--- DATA RECORDS ---

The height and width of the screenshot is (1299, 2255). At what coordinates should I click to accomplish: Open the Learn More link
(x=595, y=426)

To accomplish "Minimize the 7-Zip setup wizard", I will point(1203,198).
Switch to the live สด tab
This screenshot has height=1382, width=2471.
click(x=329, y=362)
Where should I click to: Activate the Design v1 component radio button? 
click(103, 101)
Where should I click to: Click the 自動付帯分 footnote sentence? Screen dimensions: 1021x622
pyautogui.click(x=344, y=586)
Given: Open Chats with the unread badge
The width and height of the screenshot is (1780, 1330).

---

### TASK TO COMPLETE
Write each line above out exactly.

### RESPONSE
The height and width of the screenshot is (1299, 2255). At what coordinates should I click to accomplish: Open the Learn More link
(x=595, y=426)

To accomplish "Minimize the 7-Zip setup wizard", I will point(1203,198).
Switch to the live สด tab
This screenshot has height=1382, width=2471.
click(x=329, y=362)
Where should I click to: Activate the Design v1 component radio button? 
click(103, 101)
Where should I click to: Click the 自動付帯分 footnote sentence? Screen dimensions: 1021x622
pyautogui.click(x=344, y=586)
Given: Open Chats with the unread badge
The width and height of the screenshot is (1780, 1330).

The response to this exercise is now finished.